------ SOURCE DATA ------

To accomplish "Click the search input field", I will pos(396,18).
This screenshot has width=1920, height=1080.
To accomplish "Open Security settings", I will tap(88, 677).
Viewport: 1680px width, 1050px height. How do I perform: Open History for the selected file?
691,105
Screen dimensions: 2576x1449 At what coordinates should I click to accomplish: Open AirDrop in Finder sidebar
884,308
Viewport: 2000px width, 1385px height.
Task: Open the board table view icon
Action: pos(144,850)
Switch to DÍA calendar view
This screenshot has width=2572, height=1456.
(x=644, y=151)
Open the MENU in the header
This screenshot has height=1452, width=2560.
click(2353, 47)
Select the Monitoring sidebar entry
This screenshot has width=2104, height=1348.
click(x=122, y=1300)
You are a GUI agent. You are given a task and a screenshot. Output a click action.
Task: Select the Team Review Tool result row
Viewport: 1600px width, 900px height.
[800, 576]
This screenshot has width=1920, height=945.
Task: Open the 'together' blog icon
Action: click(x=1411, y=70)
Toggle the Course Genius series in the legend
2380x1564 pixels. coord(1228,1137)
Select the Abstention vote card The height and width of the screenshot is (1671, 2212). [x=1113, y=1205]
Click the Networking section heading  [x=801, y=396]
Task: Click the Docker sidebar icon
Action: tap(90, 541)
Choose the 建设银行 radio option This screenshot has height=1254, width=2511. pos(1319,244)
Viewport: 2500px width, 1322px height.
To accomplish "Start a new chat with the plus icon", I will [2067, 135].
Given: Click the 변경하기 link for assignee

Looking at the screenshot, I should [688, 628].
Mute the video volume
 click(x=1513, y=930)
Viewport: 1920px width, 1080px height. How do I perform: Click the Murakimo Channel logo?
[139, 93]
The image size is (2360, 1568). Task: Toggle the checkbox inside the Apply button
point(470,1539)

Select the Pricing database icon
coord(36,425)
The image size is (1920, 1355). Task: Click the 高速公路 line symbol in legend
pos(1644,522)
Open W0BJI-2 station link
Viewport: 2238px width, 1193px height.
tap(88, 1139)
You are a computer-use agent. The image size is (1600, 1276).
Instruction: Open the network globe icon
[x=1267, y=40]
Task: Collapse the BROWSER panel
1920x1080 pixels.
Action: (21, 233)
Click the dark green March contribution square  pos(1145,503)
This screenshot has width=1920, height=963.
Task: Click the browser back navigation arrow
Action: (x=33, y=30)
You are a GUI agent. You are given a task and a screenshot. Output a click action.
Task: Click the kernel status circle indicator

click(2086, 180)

------

- [TASK BRIEF]:
What is wanted is an exact copy of the data.

- [ANSWER TO THE PROBLEM]:
To accomplish "Click the search input field", I will pos(396,18).
This screenshot has width=1920, height=1080.
To accomplish "Open Security settings", I will tap(88, 677).
Viewport: 1680px width, 1050px height. How do I perform: Open History for the selected file?
691,105
Screen dimensions: 2576x1449 At what coordinates should I click to accomplish: Open AirDrop in Finder sidebar
884,308
Viewport: 2000px width, 1385px height.
Task: Open the board table view icon
Action: pos(144,850)
Switch to DÍA calendar view
This screenshot has width=2572, height=1456.
(x=644, y=151)
Open the MENU in the header
This screenshot has height=1452, width=2560.
click(2353, 47)
Select the Monitoring sidebar entry
This screenshot has width=2104, height=1348.
click(x=122, y=1300)
You are a GUI agent. You are given a task and a screenshot. Output a click action.
Task: Select the Team Review Tool result row
Viewport: 1600px width, 900px height.
[800, 576]
This screenshot has width=1920, height=945.
Task: Open the 'together' blog icon
Action: click(x=1411, y=70)
Toggle the Course Genius series in the legend
2380x1564 pixels. coord(1228,1137)
Select the Abstention vote card The height and width of the screenshot is (1671, 2212). [x=1113, y=1205]
Click the Networking section heading  [x=801, y=396]
Task: Click the Docker sidebar icon
Action: tap(90, 541)
Choose the 建设银行 radio option This screenshot has height=1254, width=2511. pos(1319,244)
Viewport: 2500px width, 1322px height.
To accomplish "Start a new chat with the plus icon", I will [2067, 135].
Given: Click the 변경하기 link for assignee

Looking at the screenshot, I should [688, 628].
Mute the video volume
 click(x=1513, y=930)
Viewport: 1920px width, 1080px height. How do I perform: Click the Murakimo Channel logo?
[139, 93]
The image size is (2360, 1568). Task: Toggle the checkbox inside the Apply button
point(470,1539)

Select the Pricing database icon
coord(36,425)
The image size is (1920, 1355). Task: Click the 高速公路 line symbol in legend
pos(1644,522)
Open W0BJI-2 station link
Viewport: 2238px width, 1193px height.
tap(88, 1139)
You are a computer-use agent. The image size is (1600, 1276).
Instruction: Open the network globe icon
[x=1267, y=40]
Task: Collapse the BROWSER panel
1920x1080 pixels.
Action: (21, 233)
Click the dark green March contribution square  pos(1145,503)
This screenshot has width=1920, height=963.
Task: Click the browser back navigation arrow
Action: (x=33, y=30)
You are a GUI agent. You are given a task and a screenshot. Output a click action.
Task: Click the kernel status circle indicator

click(2086, 180)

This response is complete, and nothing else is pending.